Restate word for word the lines of the entries below, starting with the line that holds "Viewport: 640px width, 701px" and ending with the line that holds "Task: Go to Futures in the top menu", and no others.

*** Block opens ***

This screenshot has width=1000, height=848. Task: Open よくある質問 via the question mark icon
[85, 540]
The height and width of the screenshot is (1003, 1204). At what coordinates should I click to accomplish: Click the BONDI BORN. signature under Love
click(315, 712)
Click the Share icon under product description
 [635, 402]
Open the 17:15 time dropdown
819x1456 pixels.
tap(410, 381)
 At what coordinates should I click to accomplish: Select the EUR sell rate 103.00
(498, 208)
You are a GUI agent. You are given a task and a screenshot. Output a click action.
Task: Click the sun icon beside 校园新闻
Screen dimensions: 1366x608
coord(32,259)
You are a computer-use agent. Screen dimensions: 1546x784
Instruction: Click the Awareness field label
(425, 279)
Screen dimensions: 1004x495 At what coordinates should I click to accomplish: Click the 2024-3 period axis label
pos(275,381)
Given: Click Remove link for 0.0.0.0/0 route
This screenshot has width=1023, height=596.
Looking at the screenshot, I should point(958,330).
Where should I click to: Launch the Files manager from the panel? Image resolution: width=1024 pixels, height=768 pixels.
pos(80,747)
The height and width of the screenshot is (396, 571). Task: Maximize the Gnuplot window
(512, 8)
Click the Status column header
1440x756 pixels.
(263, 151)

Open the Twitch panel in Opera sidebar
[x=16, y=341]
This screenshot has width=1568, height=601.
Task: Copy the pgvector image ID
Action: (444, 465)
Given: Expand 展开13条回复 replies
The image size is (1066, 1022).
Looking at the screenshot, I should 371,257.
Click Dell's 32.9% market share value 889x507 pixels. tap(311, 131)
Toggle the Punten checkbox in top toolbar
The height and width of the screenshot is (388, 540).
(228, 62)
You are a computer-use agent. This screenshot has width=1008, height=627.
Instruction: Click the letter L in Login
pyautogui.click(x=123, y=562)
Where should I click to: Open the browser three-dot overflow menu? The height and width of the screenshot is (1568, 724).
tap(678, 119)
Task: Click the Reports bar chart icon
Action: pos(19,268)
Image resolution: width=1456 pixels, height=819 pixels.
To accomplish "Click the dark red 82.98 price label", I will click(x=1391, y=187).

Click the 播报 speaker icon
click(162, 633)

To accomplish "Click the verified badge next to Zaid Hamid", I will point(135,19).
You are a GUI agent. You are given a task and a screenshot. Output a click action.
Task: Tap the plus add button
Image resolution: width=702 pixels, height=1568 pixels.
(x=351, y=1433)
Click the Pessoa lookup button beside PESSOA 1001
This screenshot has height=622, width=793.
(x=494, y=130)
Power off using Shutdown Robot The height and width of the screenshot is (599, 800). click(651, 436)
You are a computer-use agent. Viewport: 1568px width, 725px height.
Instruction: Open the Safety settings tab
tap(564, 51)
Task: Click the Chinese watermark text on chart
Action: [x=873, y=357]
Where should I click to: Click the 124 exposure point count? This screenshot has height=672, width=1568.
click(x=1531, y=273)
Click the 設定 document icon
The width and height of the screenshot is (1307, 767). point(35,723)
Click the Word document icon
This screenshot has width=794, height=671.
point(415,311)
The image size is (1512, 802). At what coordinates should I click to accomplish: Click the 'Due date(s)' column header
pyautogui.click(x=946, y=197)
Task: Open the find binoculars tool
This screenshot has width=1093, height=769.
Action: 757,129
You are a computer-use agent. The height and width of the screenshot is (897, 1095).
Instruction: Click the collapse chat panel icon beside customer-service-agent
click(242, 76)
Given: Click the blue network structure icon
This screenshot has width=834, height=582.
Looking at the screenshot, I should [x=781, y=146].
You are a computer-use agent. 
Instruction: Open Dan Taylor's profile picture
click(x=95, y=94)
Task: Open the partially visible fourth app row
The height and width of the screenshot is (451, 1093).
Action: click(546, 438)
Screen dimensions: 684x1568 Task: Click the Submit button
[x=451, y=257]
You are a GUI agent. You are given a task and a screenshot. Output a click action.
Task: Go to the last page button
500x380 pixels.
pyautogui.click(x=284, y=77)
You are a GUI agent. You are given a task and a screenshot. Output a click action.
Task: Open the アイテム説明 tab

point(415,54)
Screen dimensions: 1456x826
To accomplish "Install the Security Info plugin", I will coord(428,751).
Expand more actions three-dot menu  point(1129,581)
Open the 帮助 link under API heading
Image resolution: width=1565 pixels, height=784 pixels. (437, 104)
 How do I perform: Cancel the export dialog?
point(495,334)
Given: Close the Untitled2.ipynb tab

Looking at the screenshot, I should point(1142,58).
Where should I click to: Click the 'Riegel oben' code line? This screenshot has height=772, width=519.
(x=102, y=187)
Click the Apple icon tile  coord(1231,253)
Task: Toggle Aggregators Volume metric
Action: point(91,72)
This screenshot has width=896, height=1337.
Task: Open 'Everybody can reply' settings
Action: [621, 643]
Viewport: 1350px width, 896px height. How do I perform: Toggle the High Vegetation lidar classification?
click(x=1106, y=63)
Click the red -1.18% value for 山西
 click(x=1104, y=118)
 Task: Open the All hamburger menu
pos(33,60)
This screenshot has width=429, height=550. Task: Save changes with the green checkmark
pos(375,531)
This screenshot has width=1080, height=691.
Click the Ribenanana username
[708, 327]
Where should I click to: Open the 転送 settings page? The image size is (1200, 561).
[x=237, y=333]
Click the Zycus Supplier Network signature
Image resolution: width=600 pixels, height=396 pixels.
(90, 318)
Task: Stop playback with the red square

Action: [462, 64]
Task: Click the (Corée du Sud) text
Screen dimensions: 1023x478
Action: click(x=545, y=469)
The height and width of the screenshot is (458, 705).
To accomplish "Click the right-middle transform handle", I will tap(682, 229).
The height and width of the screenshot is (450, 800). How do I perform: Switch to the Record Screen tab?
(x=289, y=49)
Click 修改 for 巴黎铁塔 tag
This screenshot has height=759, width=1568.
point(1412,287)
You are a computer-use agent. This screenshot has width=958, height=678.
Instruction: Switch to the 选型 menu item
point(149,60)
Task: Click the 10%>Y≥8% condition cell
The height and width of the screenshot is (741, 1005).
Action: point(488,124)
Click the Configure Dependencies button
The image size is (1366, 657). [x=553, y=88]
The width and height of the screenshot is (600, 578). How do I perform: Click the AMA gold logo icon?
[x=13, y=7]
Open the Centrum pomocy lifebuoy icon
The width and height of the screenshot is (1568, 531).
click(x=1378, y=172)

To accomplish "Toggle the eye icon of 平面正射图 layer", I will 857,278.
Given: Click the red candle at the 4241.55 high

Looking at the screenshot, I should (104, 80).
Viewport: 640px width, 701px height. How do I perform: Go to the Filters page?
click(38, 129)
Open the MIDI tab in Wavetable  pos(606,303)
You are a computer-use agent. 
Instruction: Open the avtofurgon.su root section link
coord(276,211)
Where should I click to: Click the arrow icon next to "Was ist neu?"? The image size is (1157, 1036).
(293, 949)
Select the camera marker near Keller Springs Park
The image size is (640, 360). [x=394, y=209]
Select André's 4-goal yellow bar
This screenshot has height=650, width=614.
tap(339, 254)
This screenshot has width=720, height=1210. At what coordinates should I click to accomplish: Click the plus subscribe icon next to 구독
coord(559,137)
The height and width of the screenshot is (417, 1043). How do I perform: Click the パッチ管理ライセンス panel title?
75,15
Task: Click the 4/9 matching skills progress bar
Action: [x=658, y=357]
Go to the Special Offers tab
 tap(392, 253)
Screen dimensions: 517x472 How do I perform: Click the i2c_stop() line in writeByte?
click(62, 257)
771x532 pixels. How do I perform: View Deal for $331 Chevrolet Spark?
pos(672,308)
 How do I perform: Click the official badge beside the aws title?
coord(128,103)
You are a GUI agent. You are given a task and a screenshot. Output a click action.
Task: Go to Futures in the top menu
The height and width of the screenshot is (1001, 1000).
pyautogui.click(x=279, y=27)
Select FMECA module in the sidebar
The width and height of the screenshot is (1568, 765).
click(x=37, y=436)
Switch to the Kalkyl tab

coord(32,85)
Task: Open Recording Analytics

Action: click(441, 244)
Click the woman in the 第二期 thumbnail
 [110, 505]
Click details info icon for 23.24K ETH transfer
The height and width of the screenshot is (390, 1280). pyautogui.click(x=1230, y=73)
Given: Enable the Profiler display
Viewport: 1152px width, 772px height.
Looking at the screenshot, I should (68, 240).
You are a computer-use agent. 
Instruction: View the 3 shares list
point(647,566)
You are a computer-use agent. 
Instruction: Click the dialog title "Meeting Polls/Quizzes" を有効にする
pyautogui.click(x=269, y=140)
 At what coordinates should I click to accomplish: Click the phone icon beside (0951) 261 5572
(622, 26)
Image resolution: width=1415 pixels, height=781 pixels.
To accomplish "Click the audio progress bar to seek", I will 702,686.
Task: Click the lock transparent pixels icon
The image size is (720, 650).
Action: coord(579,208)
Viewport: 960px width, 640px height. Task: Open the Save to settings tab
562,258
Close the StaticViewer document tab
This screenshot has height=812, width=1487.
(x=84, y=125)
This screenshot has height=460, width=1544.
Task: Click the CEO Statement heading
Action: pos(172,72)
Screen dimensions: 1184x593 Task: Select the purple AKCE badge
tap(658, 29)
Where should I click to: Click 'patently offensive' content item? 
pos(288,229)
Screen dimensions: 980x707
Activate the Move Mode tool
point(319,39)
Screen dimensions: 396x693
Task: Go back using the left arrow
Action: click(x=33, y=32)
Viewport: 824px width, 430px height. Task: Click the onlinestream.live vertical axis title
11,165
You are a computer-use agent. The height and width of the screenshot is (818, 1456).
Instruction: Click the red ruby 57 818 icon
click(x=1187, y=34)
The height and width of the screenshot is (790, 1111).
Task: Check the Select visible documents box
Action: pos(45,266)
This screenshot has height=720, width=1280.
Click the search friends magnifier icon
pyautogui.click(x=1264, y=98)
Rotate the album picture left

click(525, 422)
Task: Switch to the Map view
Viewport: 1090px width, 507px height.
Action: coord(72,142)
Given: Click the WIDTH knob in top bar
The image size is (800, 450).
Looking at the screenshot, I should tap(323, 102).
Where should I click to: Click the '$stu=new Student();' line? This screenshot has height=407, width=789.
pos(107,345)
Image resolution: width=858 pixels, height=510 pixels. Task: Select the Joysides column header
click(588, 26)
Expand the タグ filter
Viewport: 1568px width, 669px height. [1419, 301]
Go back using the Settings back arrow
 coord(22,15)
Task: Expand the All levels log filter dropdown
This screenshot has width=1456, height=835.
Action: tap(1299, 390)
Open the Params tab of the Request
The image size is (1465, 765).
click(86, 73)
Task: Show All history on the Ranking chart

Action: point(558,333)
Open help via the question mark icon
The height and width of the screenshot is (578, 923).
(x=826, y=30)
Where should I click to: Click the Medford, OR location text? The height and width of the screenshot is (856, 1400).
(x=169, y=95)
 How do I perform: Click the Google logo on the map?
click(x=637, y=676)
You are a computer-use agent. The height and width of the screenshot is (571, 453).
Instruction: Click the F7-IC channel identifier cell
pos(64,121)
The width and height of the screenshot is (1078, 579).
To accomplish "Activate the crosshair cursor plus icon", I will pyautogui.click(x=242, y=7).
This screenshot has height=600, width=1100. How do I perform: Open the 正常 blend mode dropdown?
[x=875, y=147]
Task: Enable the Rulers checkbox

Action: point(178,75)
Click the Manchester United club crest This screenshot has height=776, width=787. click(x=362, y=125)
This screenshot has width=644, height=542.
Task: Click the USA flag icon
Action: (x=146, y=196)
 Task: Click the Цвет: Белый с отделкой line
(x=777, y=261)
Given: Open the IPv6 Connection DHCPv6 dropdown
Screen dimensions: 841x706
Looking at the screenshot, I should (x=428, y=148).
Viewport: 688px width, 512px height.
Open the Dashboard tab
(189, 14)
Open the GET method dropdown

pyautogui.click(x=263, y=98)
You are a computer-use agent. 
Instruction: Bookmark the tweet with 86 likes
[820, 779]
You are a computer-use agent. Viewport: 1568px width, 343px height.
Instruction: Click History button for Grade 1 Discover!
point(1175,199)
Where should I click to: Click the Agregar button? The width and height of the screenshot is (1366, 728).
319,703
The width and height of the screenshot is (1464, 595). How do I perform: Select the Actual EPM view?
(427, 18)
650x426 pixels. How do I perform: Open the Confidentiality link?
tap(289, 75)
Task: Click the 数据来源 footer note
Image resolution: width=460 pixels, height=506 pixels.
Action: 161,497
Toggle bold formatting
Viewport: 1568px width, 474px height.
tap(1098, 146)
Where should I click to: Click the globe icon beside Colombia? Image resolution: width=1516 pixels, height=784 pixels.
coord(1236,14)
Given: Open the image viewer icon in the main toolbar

*** Block closes ***

ANSWER SECTION:
Viewport: 640px width, 701px height. How do I perform: Go to the Filters page?
click(38, 129)
Open the MIDI tab in Wavetable  pos(606,303)
You are a computer-use agent. 
Instruction: Open the avtofurgon.su root section link
coord(276,211)
Where should I click to: Click the arrow icon next to "Was ist neu?"? The image size is (1157, 1036).
(293, 949)
Select the camera marker near Keller Springs Park
The image size is (640, 360). [x=394, y=209]
Select André's 4-goal yellow bar
This screenshot has height=650, width=614.
tap(339, 254)
This screenshot has width=720, height=1210. At what coordinates should I click to accomplish: Click the plus subscribe icon next to 구독
coord(559,137)
The height and width of the screenshot is (417, 1043). How do I perform: Click the パッチ管理ライセンス panel title?
75,15
Task: Click the 4/9 matching skills progress bar
Action: [x=658, y=357]
Go to the Special Offers tab
 tap(392, 253)
Screen dimensions: 517x472 How do I perform: Click the i2c_stop() line in writeByte?
click(62, 257)
771x532 pixels. How do I perform: View Deal for $331 Chevrolet Spark?
pos(672,308)
 How do I perform: Click the official badge beside the aws title?
coord(128,103)
You are a GUI agent. You are given a task and a screenshot. Output a click action.
Task: Go to Futures in the top menu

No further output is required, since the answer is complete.